The Red Place by Lars Amund Vaage translated by Anna Reckin & Hanne Bramness (Shearsman Books)

The Red Place by Lars Amund Vaage translated by Anna Reckin & Hanne Bramness (Shearsman Books)

This melancholy book-length poem, first published in Norway in 2014, begins with a motionless drama:

THERE IS A YOUNG MAN inside me

I see him standing

by a dark wall

somewhere in the forest

which sets the timbre straight off. ‘Inside’, in a way, means ‘outside’. We’re not going to be able to trust even the simplest language. Adjectives will cancel each other out: ‘the beautiful, ugly buildings/ the rich, poor rooms’.  Line-breaks are deployed to leave you rudderless:

Quietly I passed into that area of darkness 

which does not exist. 

[…]

Mother fell and moved around in a circle

which was impossible

and expected emotional reactions are denied: ‘I am not happy to see him/ nor do I mourn him’. Soon sets of spiralling metaphors are in play: the red place is the heart, which is the piano, which is the lover and the coffin, which is the forest which is the realm of the dead which is the red place. In a way. Meanwhile images of violation pervade: ‘I opened my memory/ all the way down to my heart’s floor’. ‘He is running into himself, through the small holes/ he once drilled.’ ‘Peace had eaten its way into her’. [A pianist] ‘plugs himself into the great, black body’.

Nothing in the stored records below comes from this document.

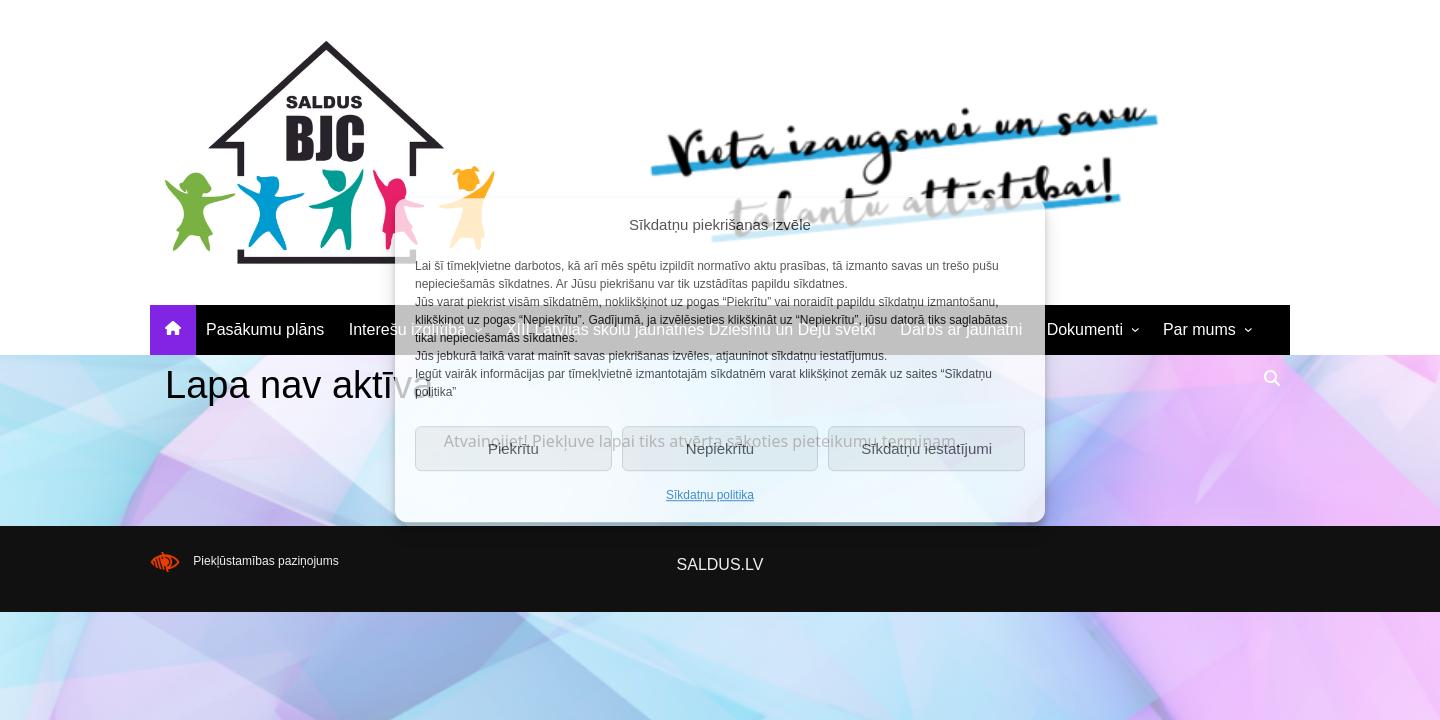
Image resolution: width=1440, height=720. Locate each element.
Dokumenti (1085, 329)
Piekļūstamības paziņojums (265, 561)
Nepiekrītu (720, 448)
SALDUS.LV (720, 564)
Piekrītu (513, 448)
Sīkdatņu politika (710, 495)
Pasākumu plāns (265, 329)
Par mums (1199, 329)
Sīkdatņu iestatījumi (926, 448)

There’s no conventional narrative, but a picture starts to build: this is a middle-aged or elderly man from a rural background, who was once a concert pianist (as Vaage himself was). His memory has become so intense that he’s having visions. There’s his childhood self, perennially at the piano. His youthful and professional selves, uncommunicative and inner-directed. And his now-deceased parents. His mum, who left with ‘the other man’, is always travelling or absent. His dad is always on the farm, working – he ‘empties work of work’. I found the narrator’s regrets at not communicating with them, especially with his father, more affecting at every rereading. The straightforward vocabulary and minimal punctuation make the book a speedy read, and that, along with the refusal of the normally expected sentiments, means the emotional surge only impacts belatedly. The narrator’s is not an unremitting loneliness; he mentions a friend (albeit a dead one) and twice addresses a presumed former partner. Nonetheless the piano, with ‘its kisses/ inside the canals of the ear’, becomes the meagre surrogate to romance: ‘The piano opened the door/ […] we emptied into each other/ But emptiness/ is a poor gift between lovers’. 

The translation looks welcomely unmeddled. Language geeks (unsurprisingly common among poetry fans) will find the original downloadable as an epub from ebok.no or similar, where they can check, for example, whether the glum puns on ‘play’ (the child plays only the piano, not with other children) or ‘autist’ (for ‘artist’) are also there in the Nynorsk. Spotify can let them hear the cadences; a selection has been recorded accompanied by appropriately spooky music. ‘The poems are constantly trying to take us through a door into another world’, wrote Michael Peverett of Vaage’s earlier Outside the Institution. And there are plenty of ghosts and doors here, among ‘sheep and cows so startled/ they had forgotten all they knew’, and the human costs of artistic practice. Certainly this is remarkably distinctive and special writing, which I guess is what we ask from translations: to deliver us stuff that no-one in our own language has done.